Reste que Les émotifs anonymes, comme bien des films gentils, est assez mignon à regarder. Il semble en fait contaminé par la léthargie de ses deux héros, tous deux incapables de communiquer correctement et donc contraints de se réfugier derrière une façade semi-timorée, semi-marginale, pour tenter d'avancer dans la vie en faisant bonne figure. Cette histoire de deux handicapés affectifs qui finiront par se trouver, hommage délibéré à The shop around the corner et autre pâtisseries filmiques, possède un charme discret mais certain. Pas exempt d'un certain cachet, et malgré quelques étrangetés comme cette bande originale bâtarde et exaspérante, le film accomplit son œuvre : celle de charmer, au moins pour un temps.
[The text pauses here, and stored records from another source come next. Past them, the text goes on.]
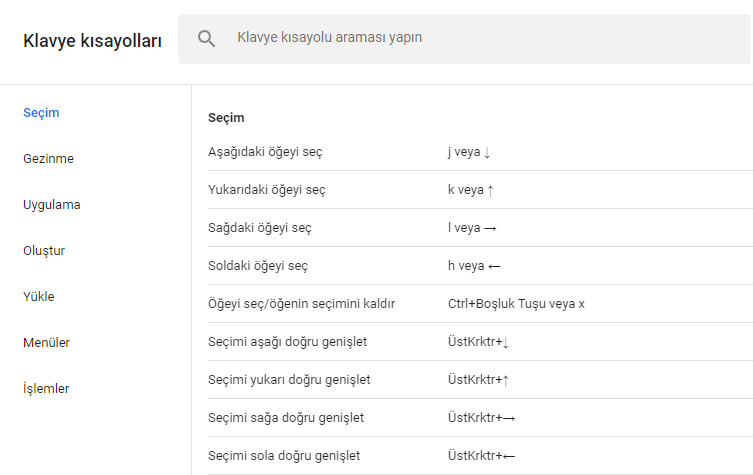Image resolution: width=753 pixels, height=475 pixels.
Task: Open the Yükle category
Action: tap(38, 297)
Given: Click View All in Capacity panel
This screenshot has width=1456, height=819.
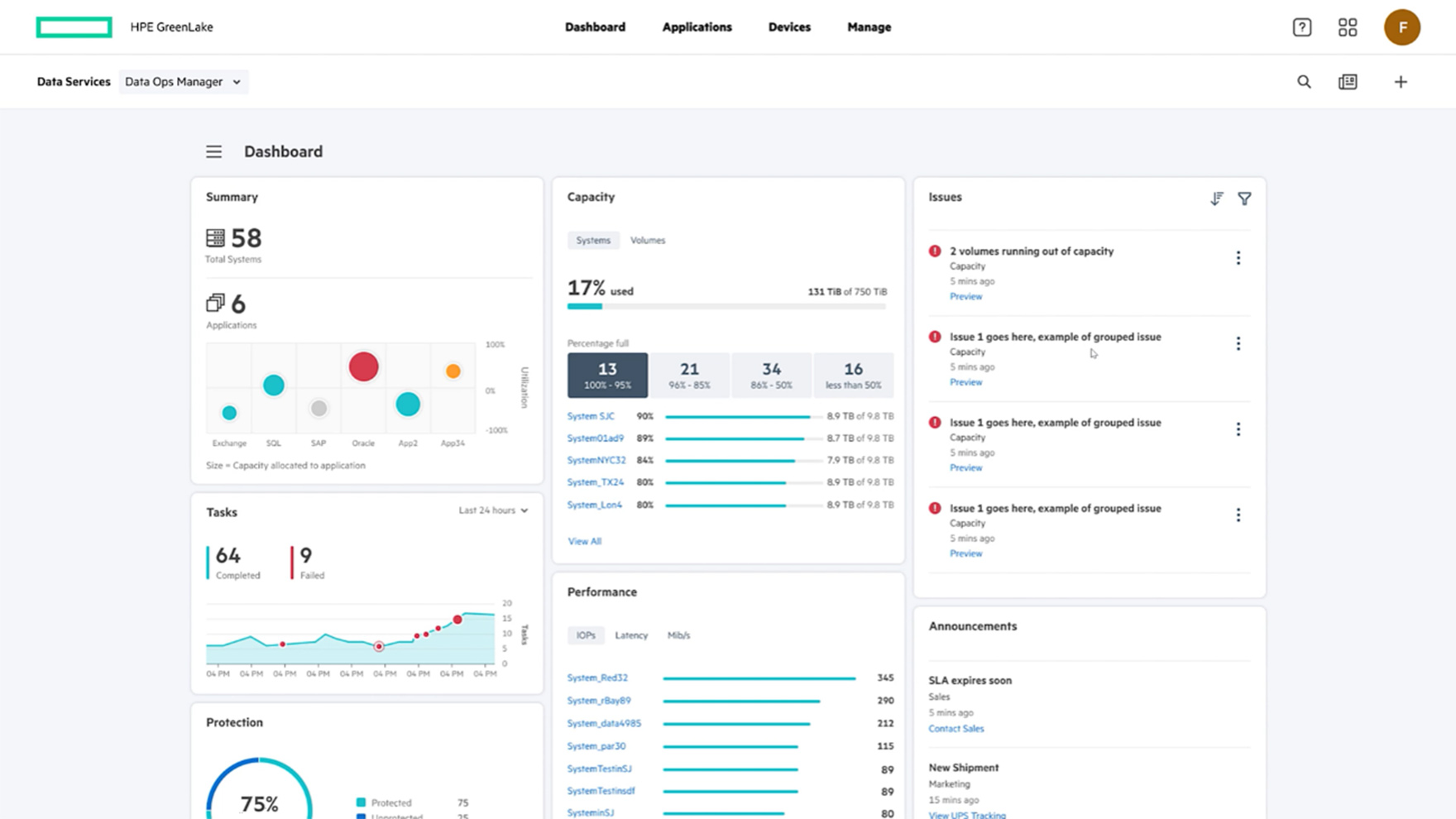Looking at the screenshot, I should (x=584, y=541).
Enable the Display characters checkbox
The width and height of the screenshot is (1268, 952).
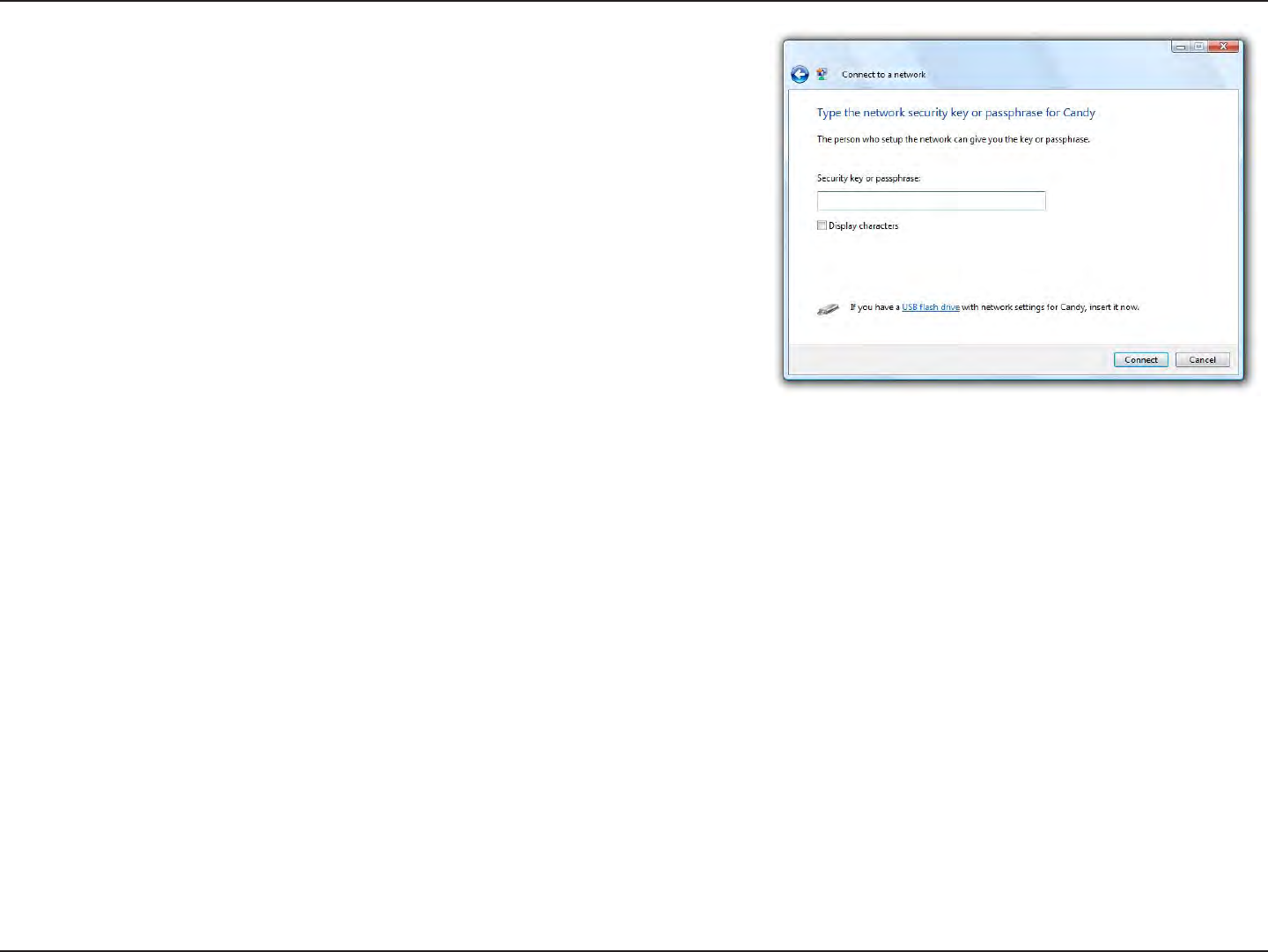822,225
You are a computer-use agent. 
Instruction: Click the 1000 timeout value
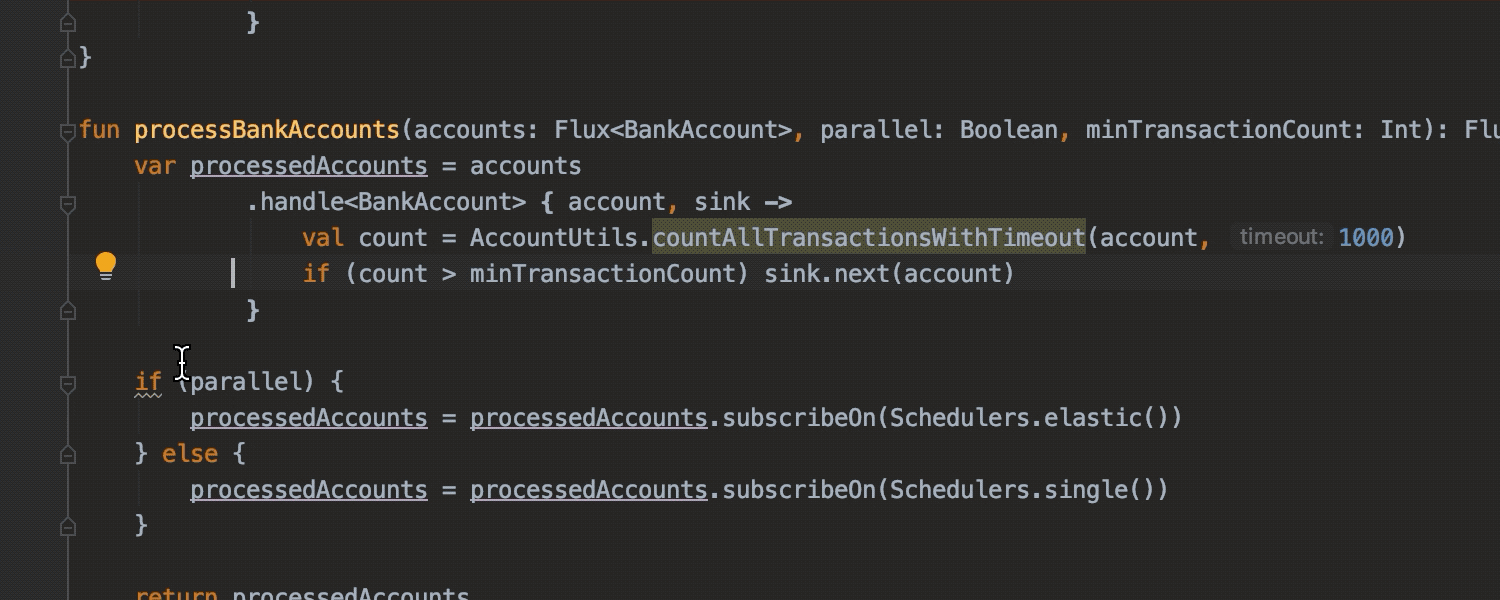pos(1365,237)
Pourtant, le scénario co-écrit par Jean-Pierre Améris et Philippe Blasband souffre d'un certain systématisme qui fait rouiller ses ressorts vaudevillesques : s'il est logique que ce scénario en forme de conte de fées se nourrisse des passages obligés inhérents au genre, il le fait avec un excès de classicisme et une certaine stupeur, comme si les auteurs du film étaient persuadés de faire preuve d'une grande originalité. Oui, on a bien compris que les mille divergences de parcours tendant à éloigner les héros n'étaient que des fausses pistes ; alors pourquoi jouer sans arrêt une sorte d'étonnement teinté de candeur ? Court sur pattes, le film est également court sur le plan de la durée : soixante-douze minutes à peine, et envoyez le générique. Cette histoire chocolatée laisse un léger goût de frustration, heureusement rehaussé par son statut de film gentil ainsi que par la prestation plus que touchante d'un Benoît Poelvoorde jamais aussi à l'aise que dans ses prestations en creux. Isabelle Carré, elle semble trop effacée même si c'est évidemment son personnage qui l'impose. Les émotifs anonymes, film gentil par excellence, a de quoi susciter sourires polis et légers bâillements.
Les émotifs anonymes de Jean-Pierre Améris. 1h20. Sortie : 22/12/2010. Sortie DVD : 27/04/2011.
Les Meurtres zen, Netflix
Il y a 3 heures
4 commentaires sur “[DVD] LES ÉMOTIFS ANONYMES”
d'une grand !!!
Tu n'es qu'une sous couille. Et je pèse mes mots.
Evidemment comme je connais personnellement le réalisateur c'est toujours étrange de regarder ses films. Et si on connaisssait TOUS les réalisateurs de TOUS les films que l'on voit, on les verrait forcément différemment, c'est évident.
Comment te dire ? Jean-Pierre est vraiment foncièrement "gentil", mais sans aucune mièvrerie. Et tellement, que ça force le respect. Il le revendique et ne sait pas faire autrement de toute façon.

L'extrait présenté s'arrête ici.